--- begin TEXT SEGMENT ---

So everyone goes ahead and makes their dialect of RSS and pushes that. Apple did this with iTunes and so did YouTube.

What clearly needs to happen is that RSS needs to have a refresh. The common uses cases need to be integrated into the standard.


“Dialect” implies that this is ad hoc, but the RSS 2.0 standard specifies a way to extend the format and that is through namespaces, which is exactly what Apple does with the iTunes namespace. This is a good way to extend the format IMO: no breaking changes and the opportunity to grow.


In practice the incompatibility comes less from new invented fields (that happens rarely and when it does it has a namespace attached to it most of the time), and more how certain fields are interpreted, which fields are used, etc. Something as simple as showing a short summary of an item varies significantly by player.


With podcasts at least there's a solid effort behind this with the podcast namespace (https://github.com/Podcastindex-org/podcast-namespace) - unfortunately there's very little uptake on the player side.


>We have a huge internal document of how RSS elements map to UI in every player

From another comment:

>The problem is that there are huge swaths of use cases that are not covered by the current rss standard.

Have you considered turning that document into a RFC to establish a standard?


The problem is there's not really even a defacto standard. At least as far as podcasts are concerned, some players will use certain fields in completely different ways, ignore other fields, include their own vendor specific fields (with some other players adopting those vendor specific fields).


It would be nice if you’d made those findings publicly available.


Yeah, that's a really good idea and made me put on my list to make that public (there's a couple of issues with it being public in the state it is in now)


This sounds like a lot of fun (to me!), where do you work, if you don't mind me asking, and are you hiring by any chance?


Always! Reach out at ryan at supercast dot com



This list should include an exhortation to add an xml-stylesheet processing instruction to your feed, so people who have no idea what RSS is aren't dumped into a blob of raw XML before backing out and concluding that they're not supposed to be there. There's an already-baked XSL template available on aboutfeeds.com that you can pretty trivially copy onto your Web server and link to from your feed. We're better off if more people are aware of RSS, and having a simple way to teach them is useful.

--- end TEXT SEGMENT ---

— ACTIONS TO TAKE —
A. Answer these questions about the RSS thread:
(i) Which two companies are named as having made their own dialect of RSS?
(ii) Through what does the RSS 2.0 standard specify a way to extend the format?
(iii) On which site is an already-baked XSL template said to be available?
B. Reproduce the records word for word from their start through the line that contains "Action: 665,190", with both ends included. Leave the pictures out.
The RSS thread has no connection to the records.

--- begin RECORDS FOR THE TASK ---

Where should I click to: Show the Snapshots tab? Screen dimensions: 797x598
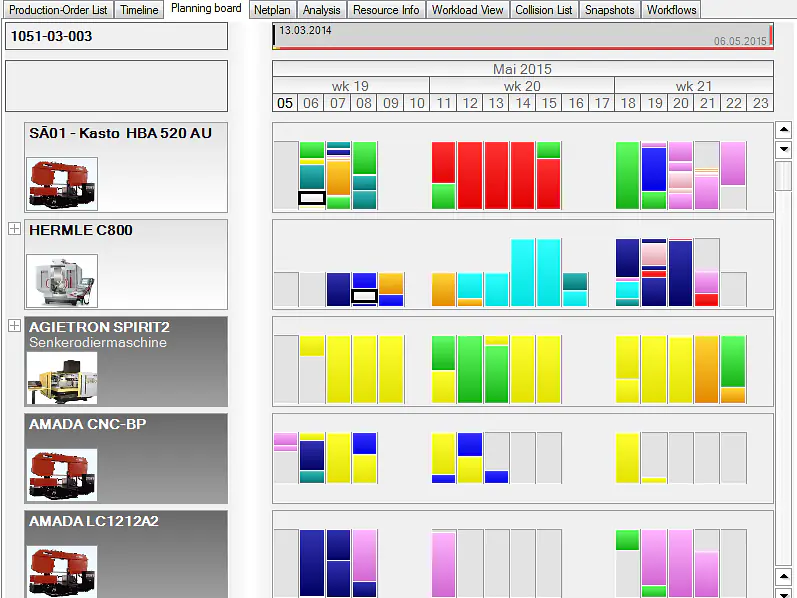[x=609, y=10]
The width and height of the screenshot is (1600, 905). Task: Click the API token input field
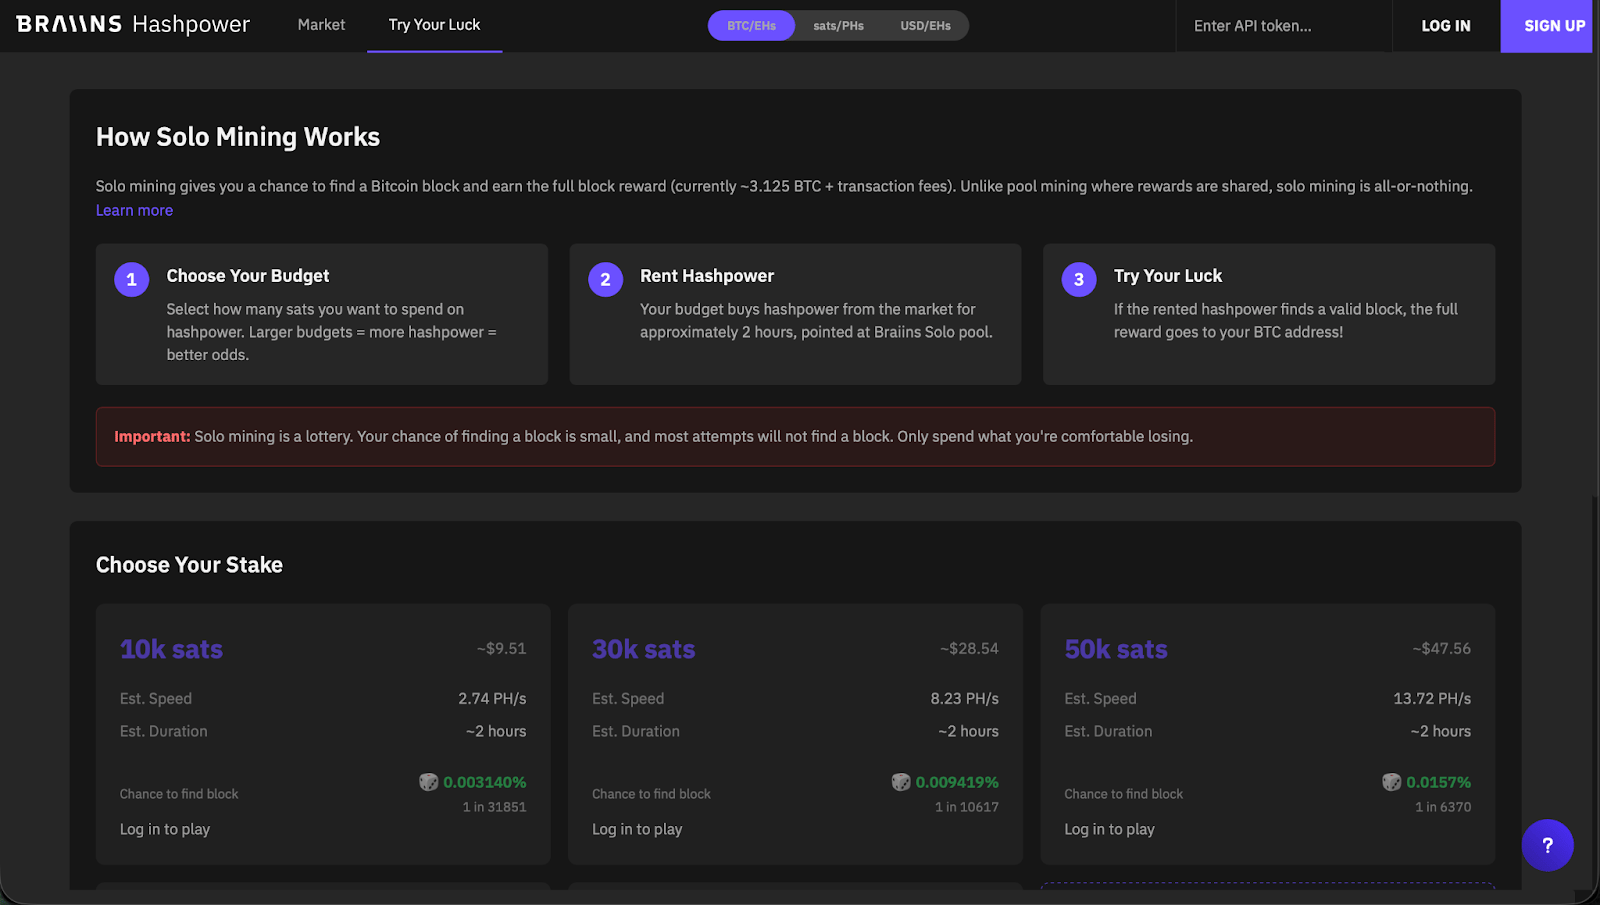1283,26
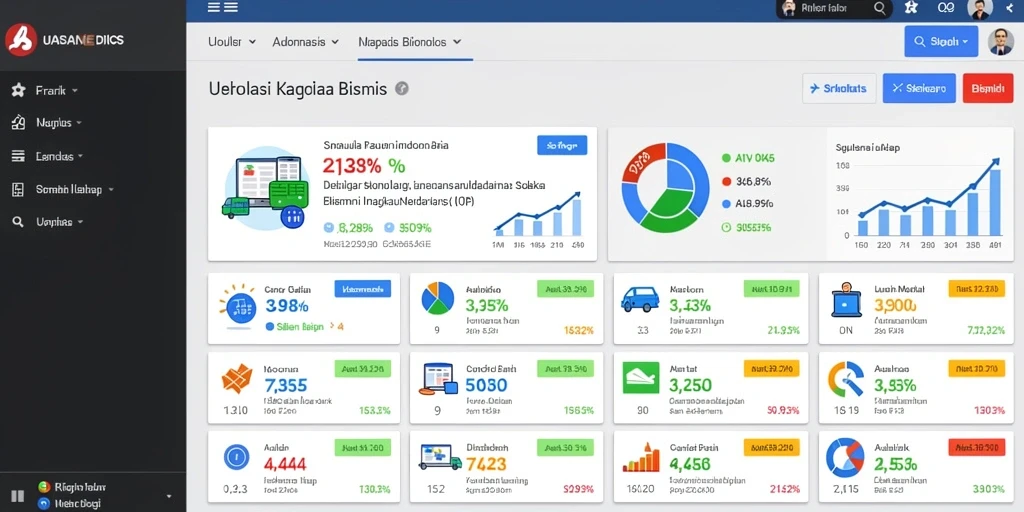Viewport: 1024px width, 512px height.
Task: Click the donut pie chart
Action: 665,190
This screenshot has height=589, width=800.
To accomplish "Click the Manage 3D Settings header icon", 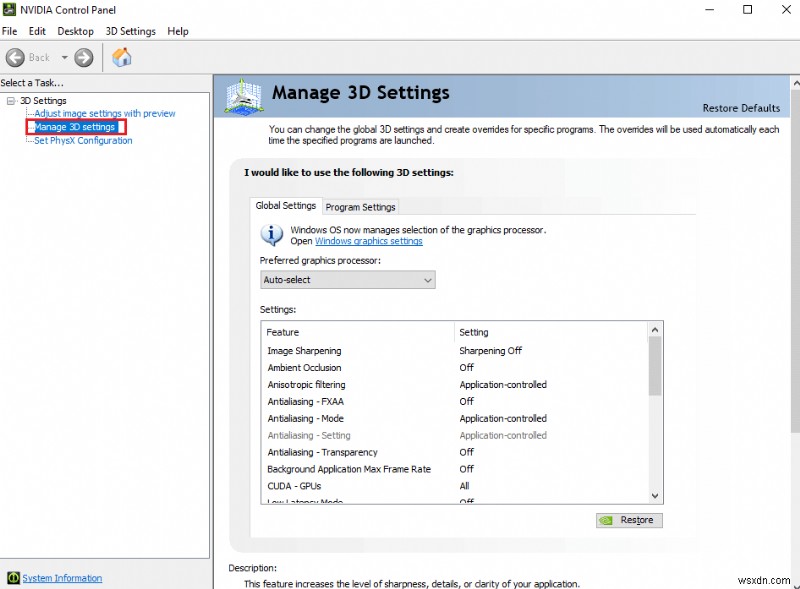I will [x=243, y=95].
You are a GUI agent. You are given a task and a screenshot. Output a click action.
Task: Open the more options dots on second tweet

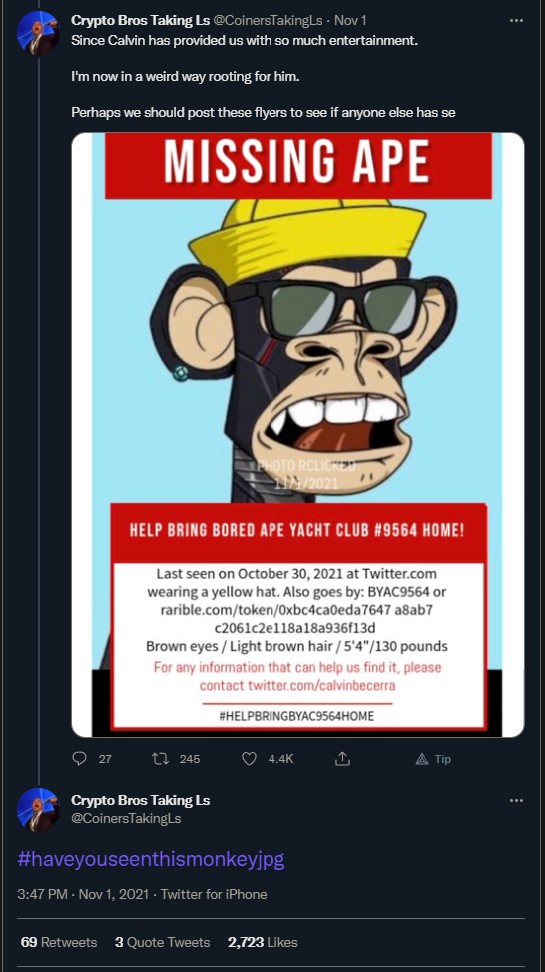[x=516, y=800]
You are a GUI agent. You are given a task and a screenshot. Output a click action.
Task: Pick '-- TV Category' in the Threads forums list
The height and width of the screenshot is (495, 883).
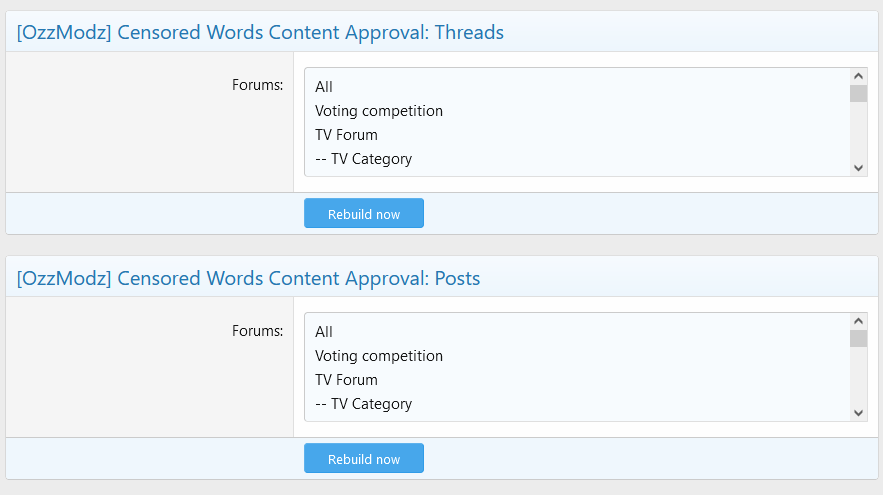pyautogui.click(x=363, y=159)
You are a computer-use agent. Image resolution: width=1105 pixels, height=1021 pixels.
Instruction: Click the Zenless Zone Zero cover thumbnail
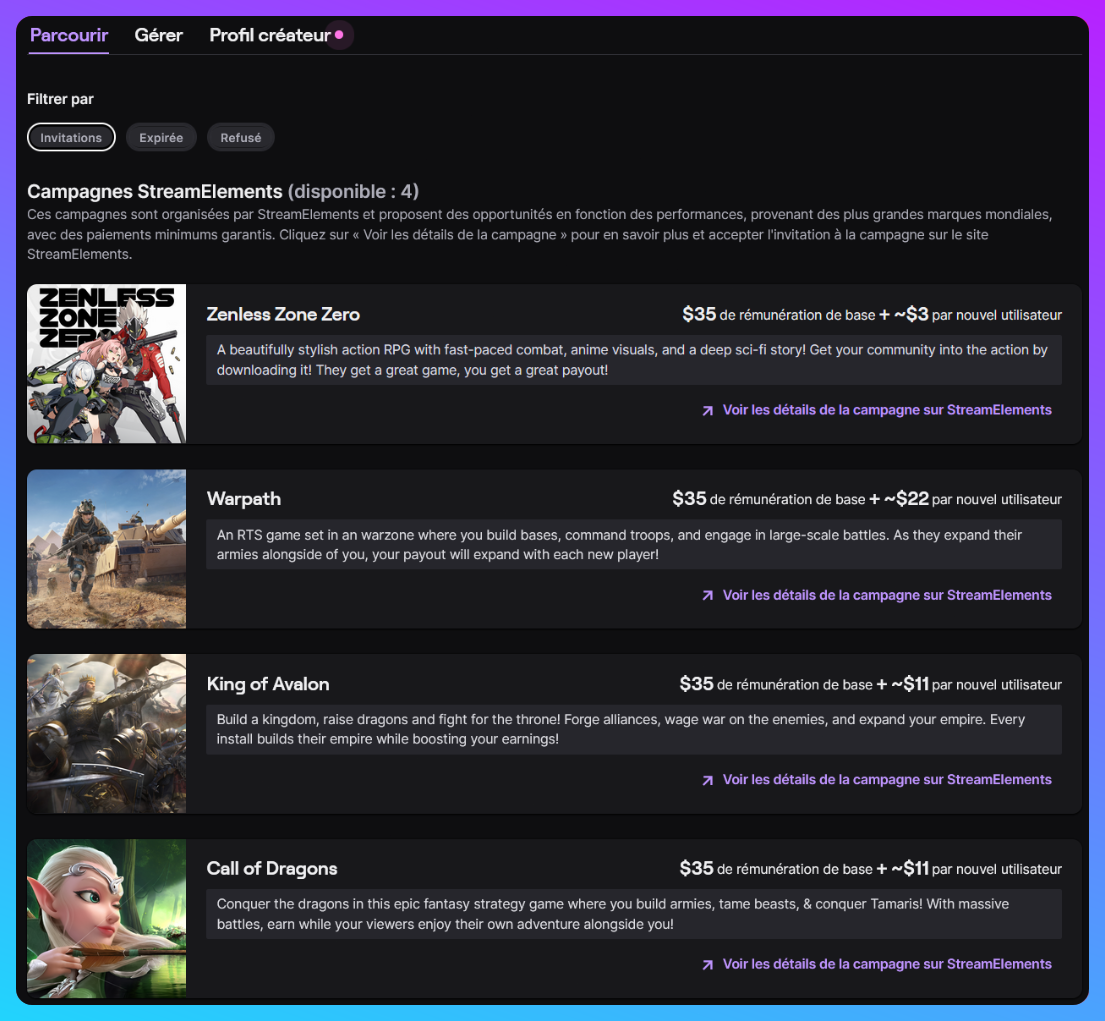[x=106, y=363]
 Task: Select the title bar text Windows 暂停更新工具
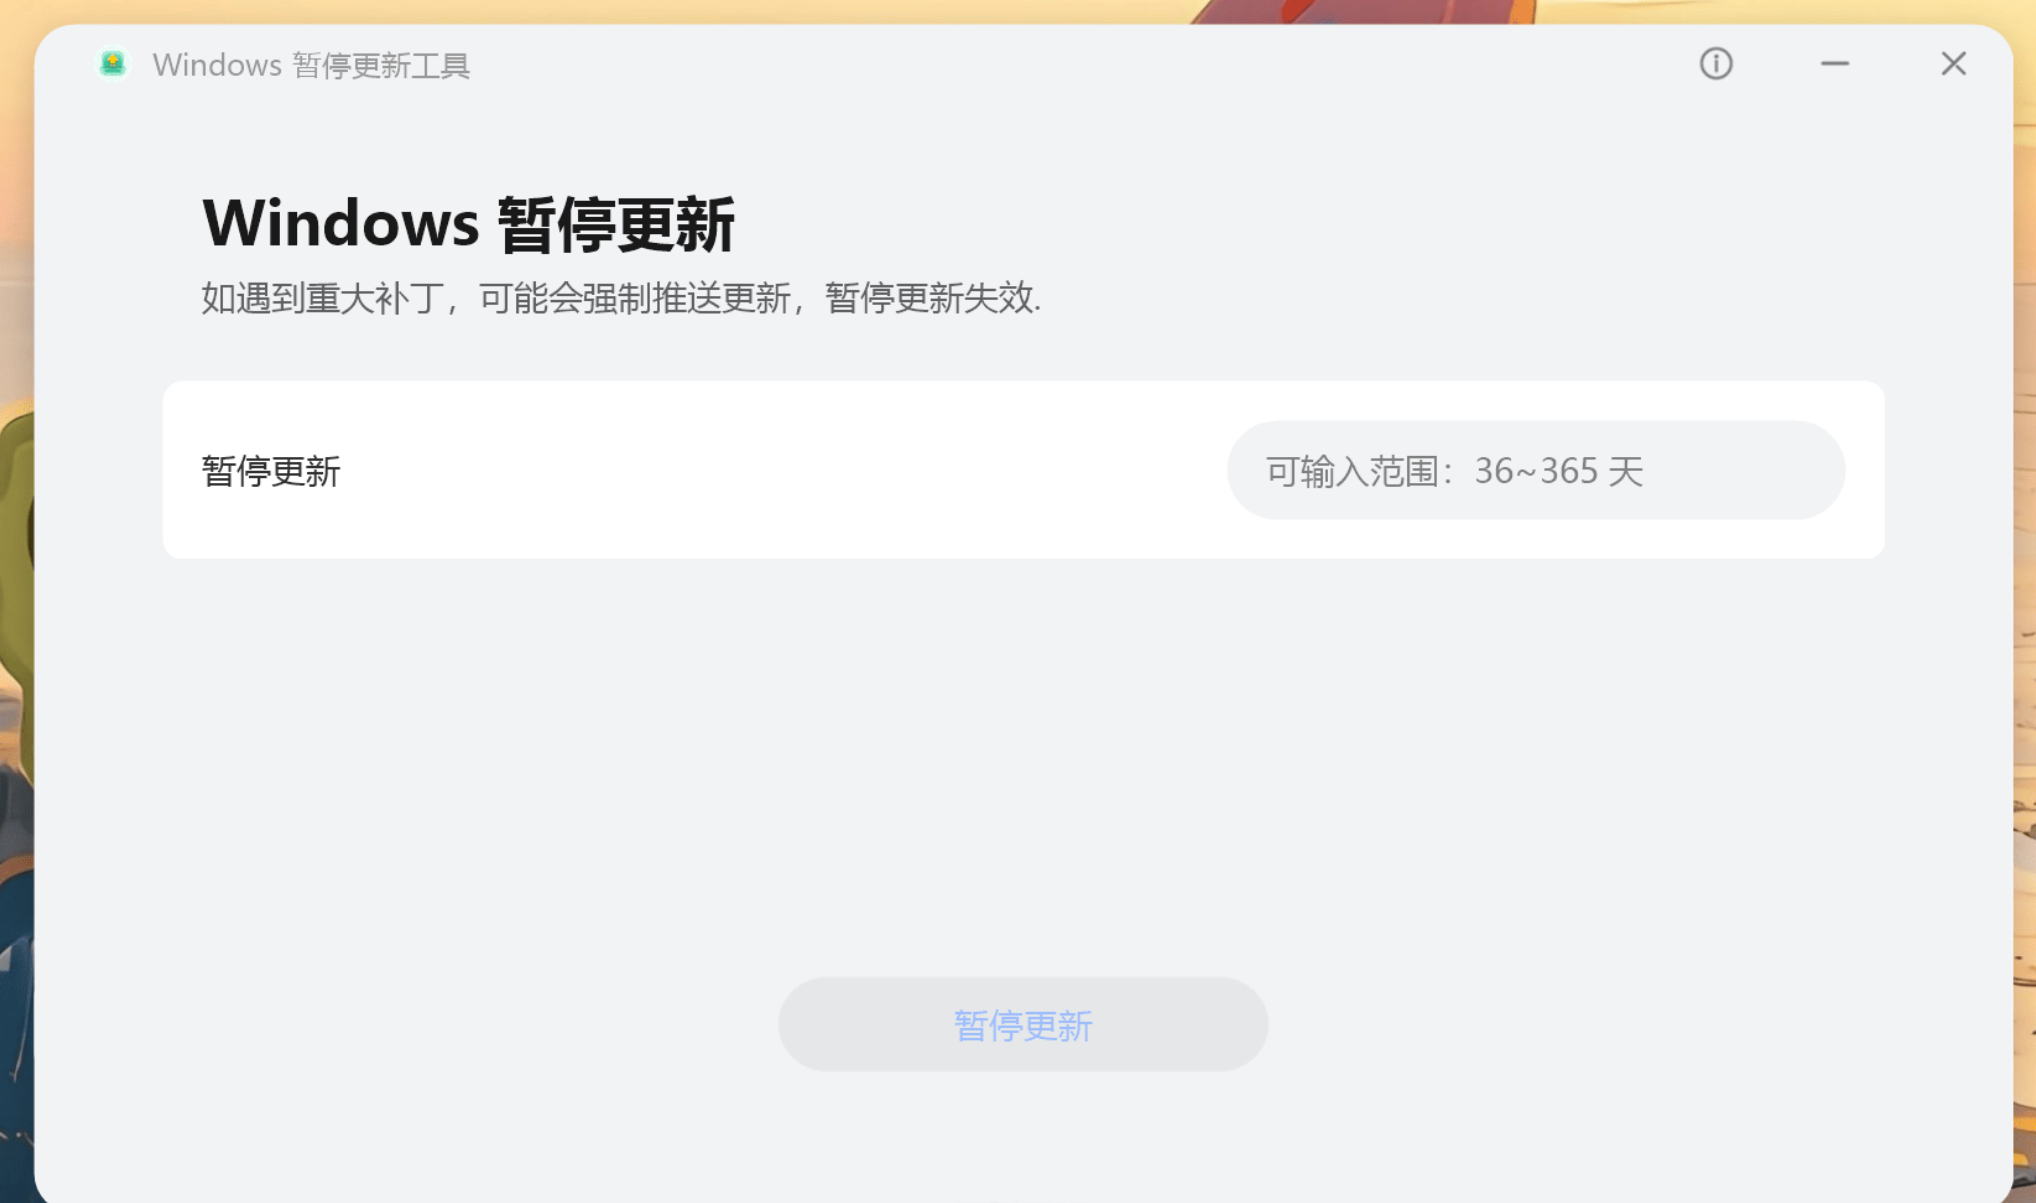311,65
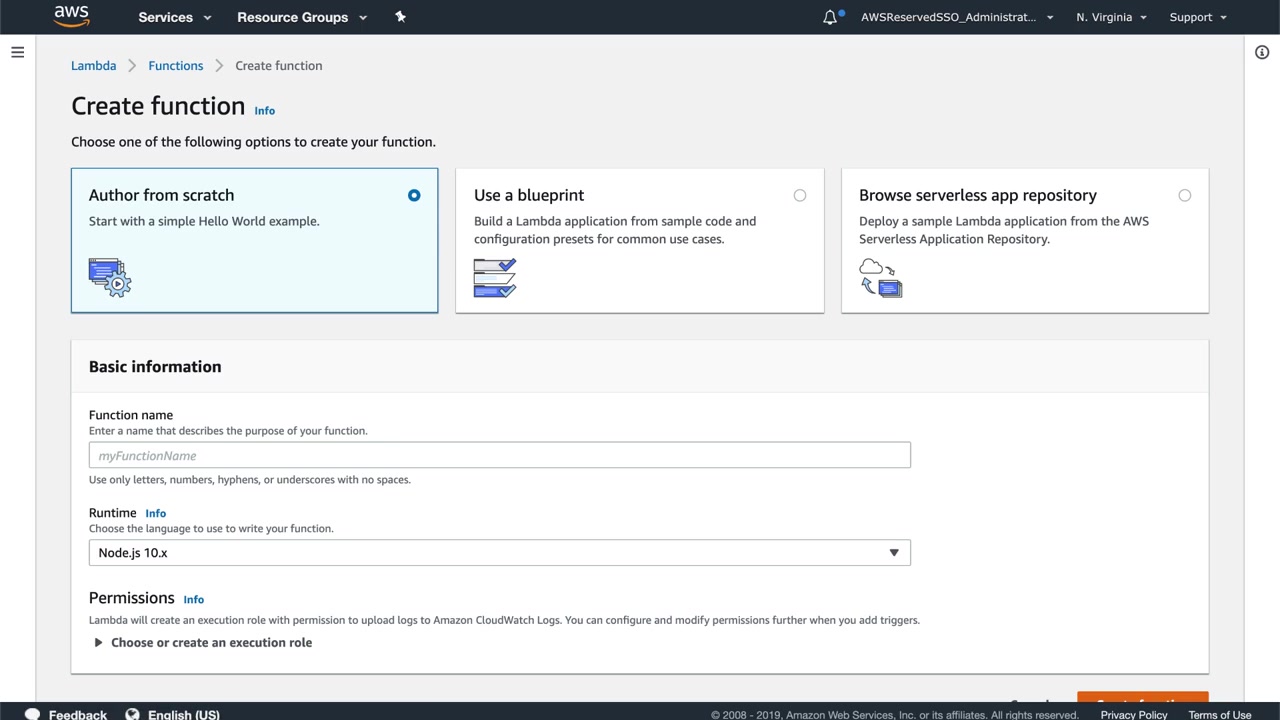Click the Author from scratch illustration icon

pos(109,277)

--- end RECORDS FOR THE TASK ---

— SOLVED PROBLEMS —
A.
(i) Apple and YouTube
(ii) Namespaces
(iii) aboutfeeds.com

B.
Where should I click to: Show the Snapshots tab? Screen dimensions: 797x598
[x=609, y=10]
The width and height of the screenshot is (1600, 905). Task: Click the API token input field
1283,26
Viewport: 1024px width, 512px height.
Task: Click the donut pie chart
Action: 665,190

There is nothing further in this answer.